The Bones Of Mona Lisa
July 19, 2012

The Bones Of Mona Lisa

Michael Harper for — Your Universe Online

The Mona Lisa is one of the world´s most well-known and famously discussed pieces of art. A mystery for centuries, German academics announced in 2008 that they had determined her identity once and for all, saying Mona Lisa is undoubtedly Lisa Gherardini del Giocondo, wife of a wealthy silk merchant.

With her identity finally sorted, researchers are now saying they might know where Ms. Gherardini´s bones are buried; possibly deep beneath an Italian church.

Archeologists have said they´ve found a complete skeleton beneath an abandoned church in Florence, just underneath an altar. The bones are old enough and in the right area, leading these archeologists to believe that they could be the bones of Ms. Lisa.

"That altar was certainly in use at Lisa Gherardini's time," said Valeria D'Aquino, a Tuscan Superintendency archeologist. To find these bones, archeologists had to dig past a foot of concrete before they hit the brick crypt underneath the church altar.

The bones will now undergo radiocarbon dating, hystological analysis and DNA testing to determine the age and identity of the skeleton.

"If the bones turn to be those of a female skeleton there will be two possibilities: Either they belong to the noblewoman Maria del Riccio or they belong to Lisa Gherardini. According to historic records, only these two women, who were not nuns, were given special burials in the convent," said Silvano Vinceti, president of the National Committee for the Promotion of Historic and Cultural Heritage.

When these tests are complete, the DNA of the skeleton will be compared with DNA from skeletons which are believed to have belonged to Ms. Lisa´s children.

Last year, Vinceti set out to put the final puzzle pieces together in Ms. Lisa´s identity. Based on his extensive research and some documents by historian Giuseppe Pallanti, Vinceti deduced that Ms. Lisa was may be found in the convent at St. Orsola.

"Lisa Gheradini did exist and lived a rather ordinary life," said Pallanti, speaking to Discovery News. Pallanti, though studied by Vinceti, is not a part of this search.
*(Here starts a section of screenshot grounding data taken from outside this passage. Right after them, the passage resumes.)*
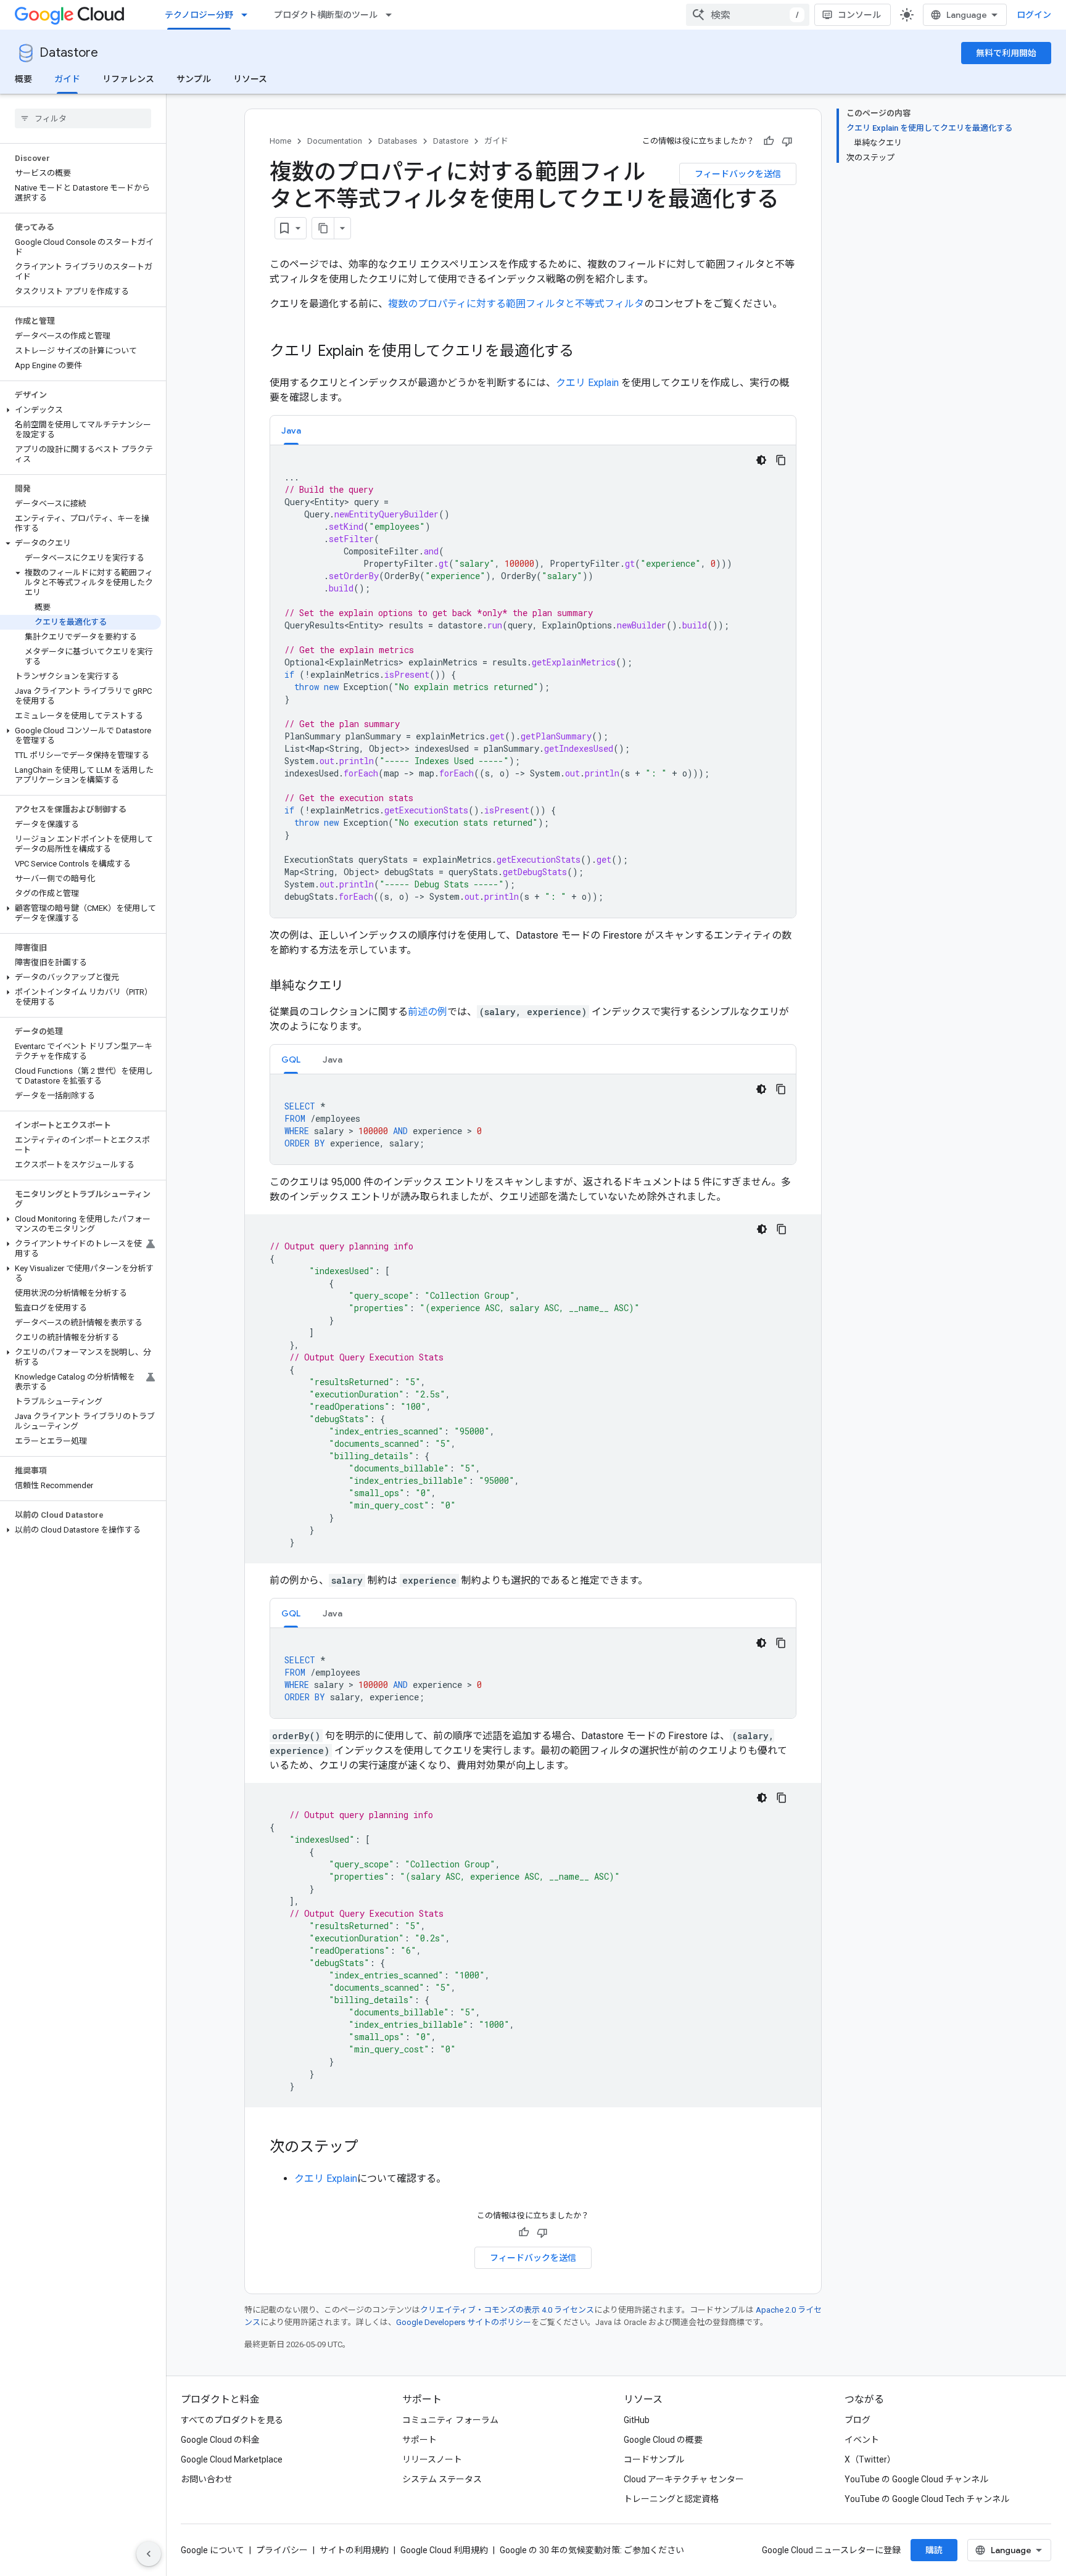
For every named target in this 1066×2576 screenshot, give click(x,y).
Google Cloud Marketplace (232, 2459)
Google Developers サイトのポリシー (463, 2322)
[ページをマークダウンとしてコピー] (323, 228)
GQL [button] (290, 1059)
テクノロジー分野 (199, 14)
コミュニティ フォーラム (450, 2420)
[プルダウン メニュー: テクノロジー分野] (248, 15)
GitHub (637, 2420)
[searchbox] (83, 118)
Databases (397, 141)
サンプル (193, 78)
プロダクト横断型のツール (326, 14)
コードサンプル (654, 2459)
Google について (212, 2550)
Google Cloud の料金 (220, 2440)
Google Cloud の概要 (663, 2440)
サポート (419, 2440)
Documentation (334, 141)
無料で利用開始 (1006, 53)
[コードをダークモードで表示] (761, 460)
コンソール (859, 14)
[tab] (291, 430)
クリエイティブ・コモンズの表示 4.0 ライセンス (507, 2310)
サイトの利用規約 (354, 2550)
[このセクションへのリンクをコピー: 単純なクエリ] (356, 986)
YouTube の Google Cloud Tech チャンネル (927, 2499)
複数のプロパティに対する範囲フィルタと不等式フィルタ (516, 304)
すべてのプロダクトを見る (232, 2420)
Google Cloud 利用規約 (444, 2550)
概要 (23, 78)
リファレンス (128, 78)
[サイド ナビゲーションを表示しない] (148, 2553)
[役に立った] (768, 141)
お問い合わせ (207, 2479)
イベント (862, 2440)
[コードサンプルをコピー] (781, 460)
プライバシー (282, 2550)
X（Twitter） (870, 2459)
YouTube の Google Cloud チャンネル (916, 2479)
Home (280, 141)
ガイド (67, 78)
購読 (934, 2550)
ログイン (1034, 15)
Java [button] (291, 430)
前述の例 (427, 1012)
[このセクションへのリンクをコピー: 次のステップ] (370, 2148)
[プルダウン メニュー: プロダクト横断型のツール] (392, 15)
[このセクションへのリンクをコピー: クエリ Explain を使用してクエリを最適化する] (586, 352)
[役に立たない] (787, 141)
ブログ (857, 2420)
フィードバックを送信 (738, 173)
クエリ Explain (587, 383)
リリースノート (432, 2459)
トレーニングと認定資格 (671, 2499)
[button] (80, 410)
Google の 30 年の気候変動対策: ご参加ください (592, 2550)
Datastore (68, 52)
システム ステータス (442, 2479)
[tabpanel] (533, 681)
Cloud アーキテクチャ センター (684, 2479)
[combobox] (747, 15)
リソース (250, 78)
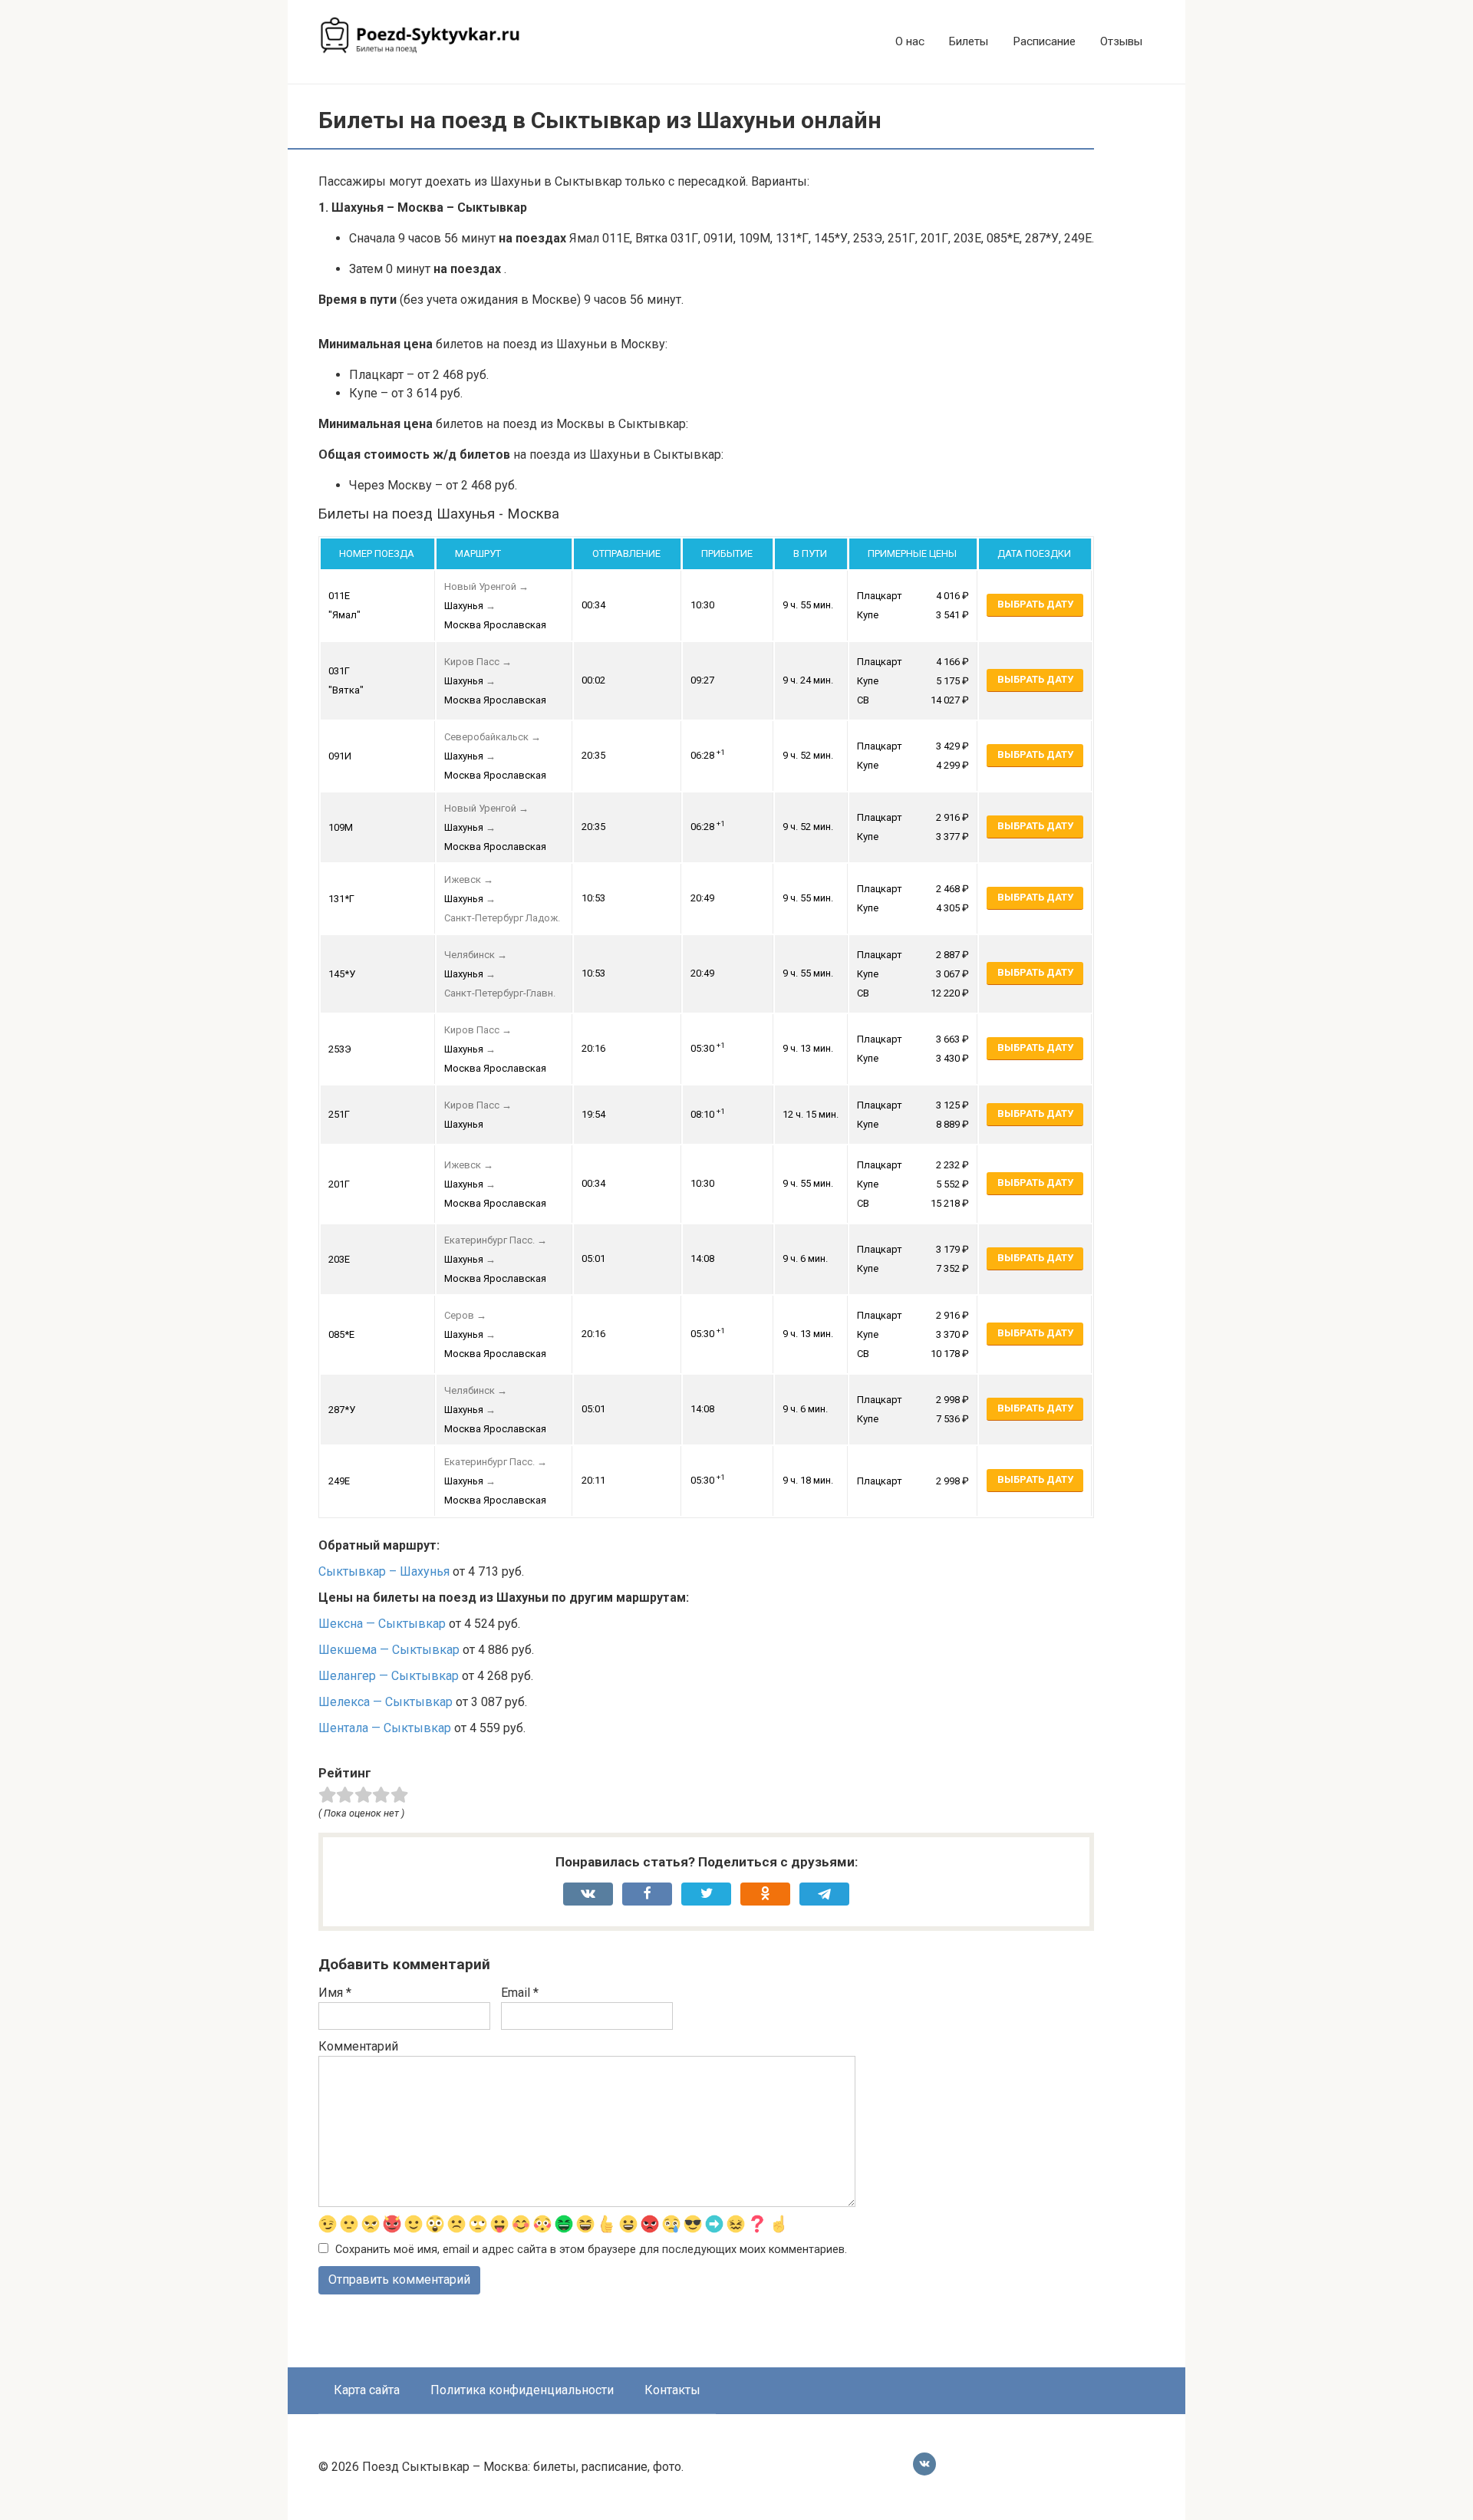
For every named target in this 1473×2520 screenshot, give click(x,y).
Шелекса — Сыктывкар (385, 1702)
Through his studies, Pallanti has been able to tease apart several details about Ms. Lisa´s life. For instance, according to his research, Lisa Gherardini´s birthday was June 15, 1479, and she died at the age of 63. Pallanti also found several other important documents in his research, including the will of Francesco del Giocondo, Ms. Lisa´s husband. In these documents, Giocondoa asked his daughter to take care of his “beloved wife” Lisa. His daughter, one of their 5 children, was a nun. When Giocondo passed away, she brought Ms. Lisa to live with her in the convent at St. Orsola.

According to a document known as the “Book of the dead,” another discovery by Pallanti, Ms. Lisa remained at the convent until she passed.

"Lisa di Francesco Del Giocondo died on July 15, 1542 and was buried in Sant'Orsola," the document reads.

The document also says the entire parish was in attendance for her funeral, a strong indication that Ms. Lisa was well liked among the people of Florence.